Probable location of Wollstonecraft family home on Hoxton Square, 1774.
The Wollstonecrafts moved back to London in 1774 after their residence in Beverley, Yorkshire, where Wollstonecraft became close friends and correspondents with Jane Arden. It was while she lived at Hoxton Square that Wollstonecraft met her friend and passionate romantic attachment, Frances Blood.
Hoxton Square still features a lovely set of 18th-century buildings and a beautiful green space that dates to Wollstonecraft's time. The square was known for its large number of Presbyterian ministers and also the doctor who later diagnosed Parkinson's disease.
Wollstonecraft's residence in Bath, near the market, when she worked as a lady's companion, 1778-1780.
The residence was quite humble compared to Catharine Macaulay's townhouse near the circus and the crescent.

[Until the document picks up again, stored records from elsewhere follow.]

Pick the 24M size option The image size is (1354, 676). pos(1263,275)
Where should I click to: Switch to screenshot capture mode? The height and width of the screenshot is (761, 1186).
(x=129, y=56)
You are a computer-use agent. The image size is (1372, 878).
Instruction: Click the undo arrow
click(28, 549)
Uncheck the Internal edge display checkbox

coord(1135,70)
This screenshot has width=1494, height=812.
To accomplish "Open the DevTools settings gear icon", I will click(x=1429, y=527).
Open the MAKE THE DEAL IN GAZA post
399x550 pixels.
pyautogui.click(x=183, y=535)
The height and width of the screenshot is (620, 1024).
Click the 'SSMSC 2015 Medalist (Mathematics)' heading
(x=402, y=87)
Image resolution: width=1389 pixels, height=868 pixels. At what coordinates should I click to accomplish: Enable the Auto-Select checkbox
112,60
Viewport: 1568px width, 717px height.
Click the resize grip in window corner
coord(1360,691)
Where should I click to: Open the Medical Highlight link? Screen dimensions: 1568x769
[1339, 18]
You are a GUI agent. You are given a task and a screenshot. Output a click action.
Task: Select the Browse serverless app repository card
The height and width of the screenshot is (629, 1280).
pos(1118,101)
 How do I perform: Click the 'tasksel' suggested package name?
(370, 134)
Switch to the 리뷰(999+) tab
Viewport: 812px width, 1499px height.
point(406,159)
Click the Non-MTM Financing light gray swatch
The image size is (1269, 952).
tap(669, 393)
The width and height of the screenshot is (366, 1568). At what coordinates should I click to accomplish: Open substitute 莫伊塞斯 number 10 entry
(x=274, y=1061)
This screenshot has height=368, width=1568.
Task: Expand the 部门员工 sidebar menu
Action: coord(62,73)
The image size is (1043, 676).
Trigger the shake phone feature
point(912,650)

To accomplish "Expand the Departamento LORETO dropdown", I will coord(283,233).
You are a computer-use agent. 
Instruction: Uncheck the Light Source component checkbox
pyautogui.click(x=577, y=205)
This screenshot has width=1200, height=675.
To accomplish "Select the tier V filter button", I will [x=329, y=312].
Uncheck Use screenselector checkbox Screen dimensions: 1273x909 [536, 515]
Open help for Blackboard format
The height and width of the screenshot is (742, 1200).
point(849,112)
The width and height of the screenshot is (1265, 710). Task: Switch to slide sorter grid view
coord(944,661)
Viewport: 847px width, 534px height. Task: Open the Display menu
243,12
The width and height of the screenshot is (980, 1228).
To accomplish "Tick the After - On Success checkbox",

While there is no evidence that their paths crossed, Wollstonecraft and Macaulay would go on to write some of the most important republican defenses of equal female education in the 1780s and early 1790s.
Wollstonecraft also spent significant time at Windsor during her work-stay at Bath.
Catharine Macaulay's townhouse in Bath, near the circus and the crescent, circa 1778.
The difference in social status is apparent by simply comparing the doorways of Wollstonecraft and Macaulay circa 1778.
The churchyard of St. Andrew's, Enfield, where Wollstonecraft buried her mother on 19 April 1782.
Wollstonecraft left her position in Bath to care for her mother. She moved with her parents to Enfield in 1781-82, where her father appears in the poor-rate books for the town. This was a stunning reversal of fortune as he had served as Overseer of the Poor in the Church of England parish at Barking when Wollstonecraft was a young girl, about 15 years earlier.
Elizabeth Dixon (Dickson) Wollstonecraft died on 19 April 1782 and was buried in the St. Andrew's churchyard. It is possible she had an unmarked grave.
Wollstonecraft was by her side at her death. She was only 22 when she lost her mother, aged 53.